>> begin DATA PROVIDED
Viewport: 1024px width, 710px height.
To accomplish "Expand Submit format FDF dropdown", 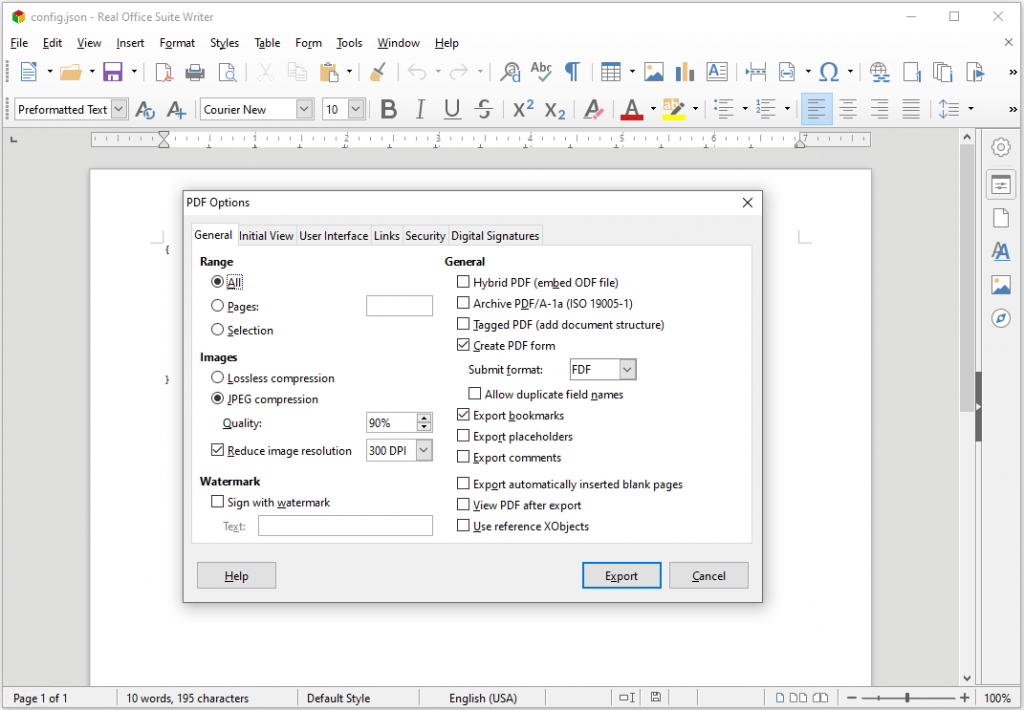I will click(627, 370).
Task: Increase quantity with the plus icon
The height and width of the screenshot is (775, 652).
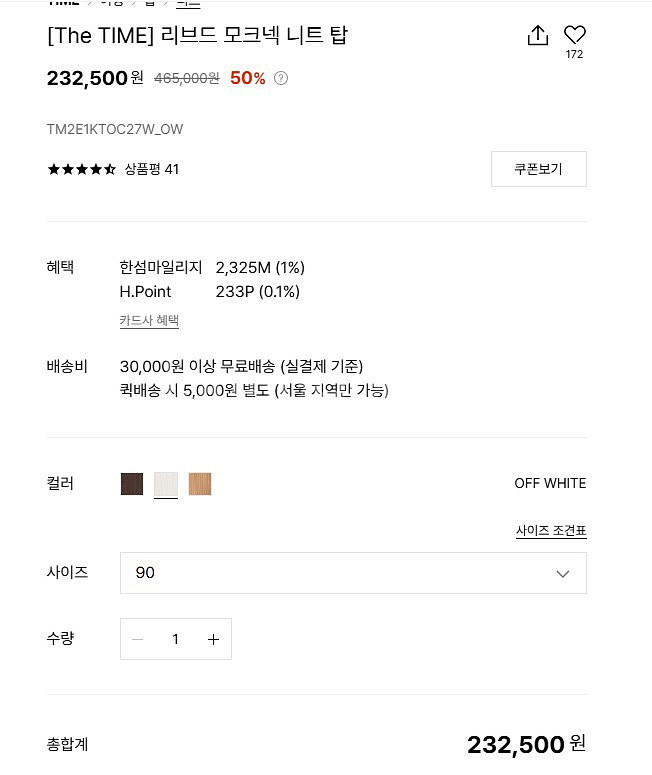Action: 213,639
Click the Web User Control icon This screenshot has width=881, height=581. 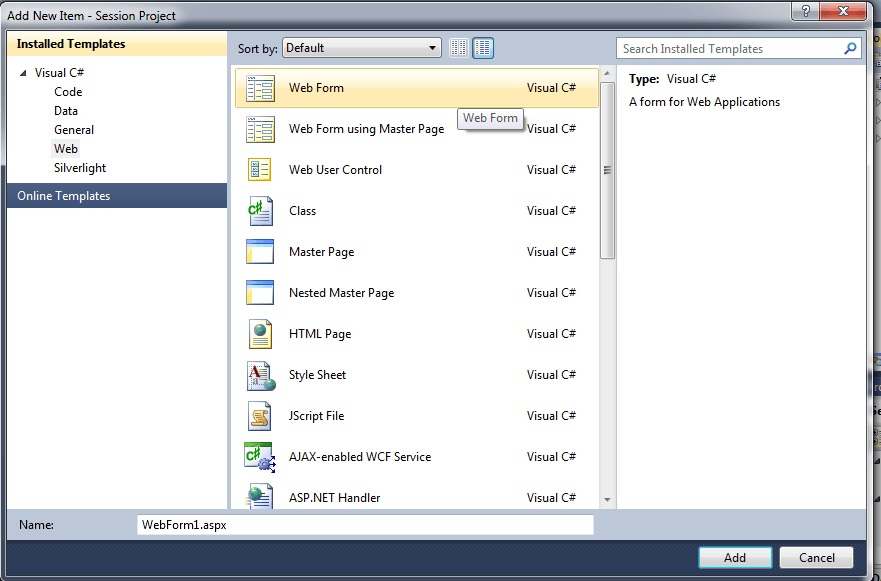coord(259,170)
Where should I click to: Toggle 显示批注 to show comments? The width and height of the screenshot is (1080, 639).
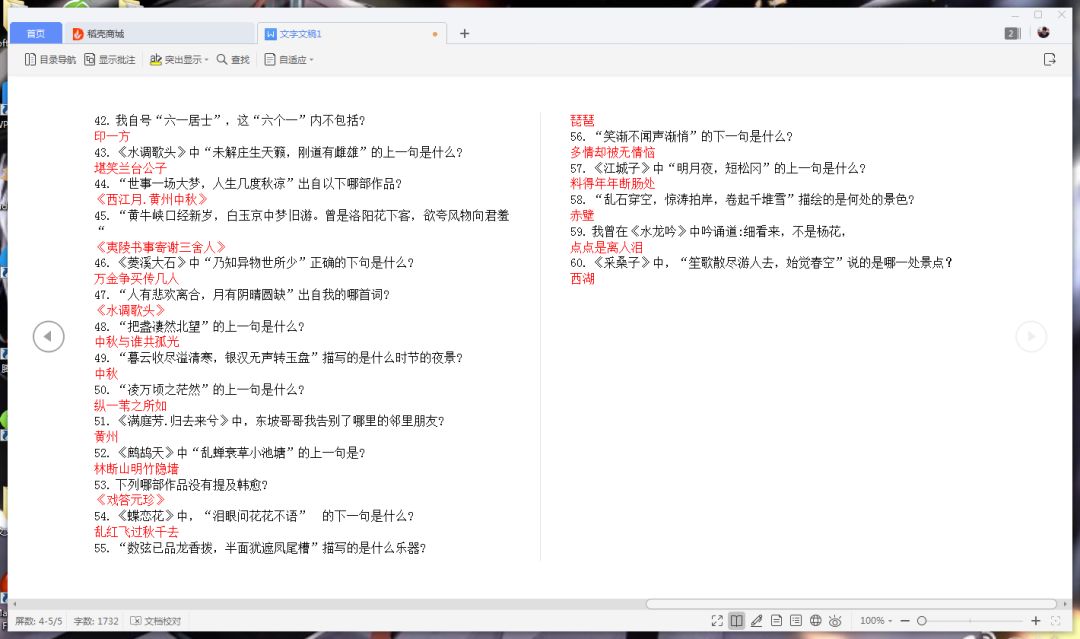point(110,60)
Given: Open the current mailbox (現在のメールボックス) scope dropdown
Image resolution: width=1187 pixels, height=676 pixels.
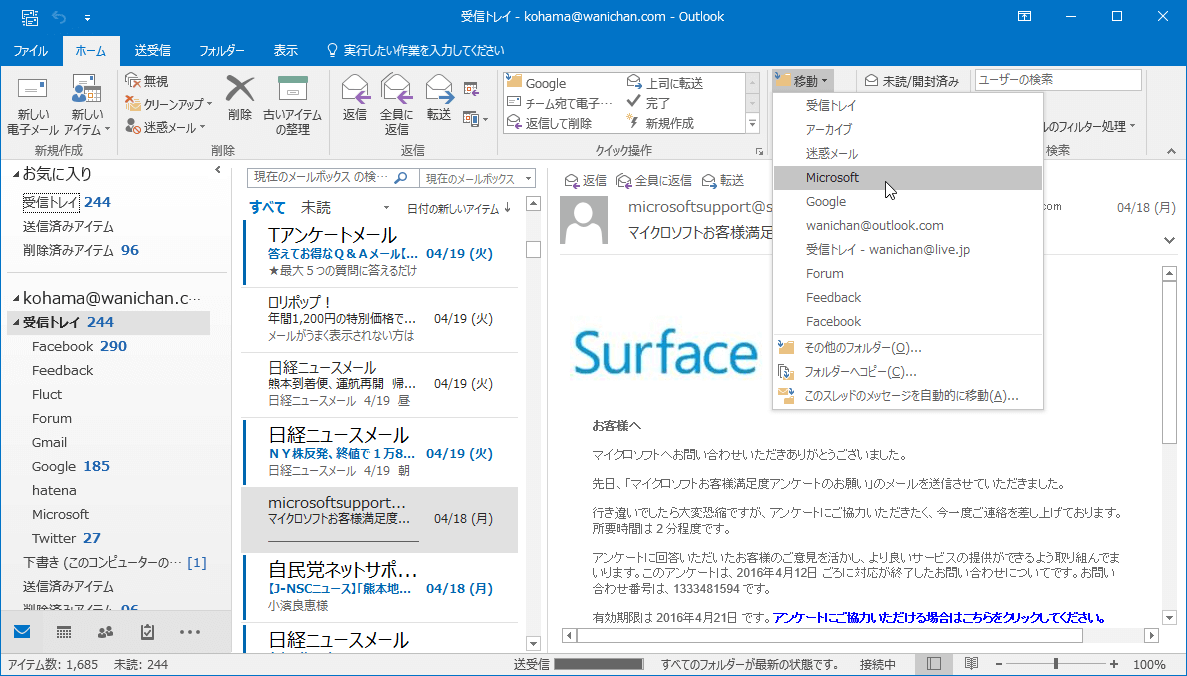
>> end DATA PROVIDED
* **WRITTEN EXERCISE**: Beginning at the line that contains "Given: Open the" and continuing through the end of the records, reproduce those lines with "dropdown" switched to "menu", leaving everything else unchanged. Omit the pictures from your answer.

* **EXPECTED ANSWER**:
Given: Open the current mailbox (現在のメールボックス) scope menu
Image resolution: width=1187 pixels, height=676 pixels.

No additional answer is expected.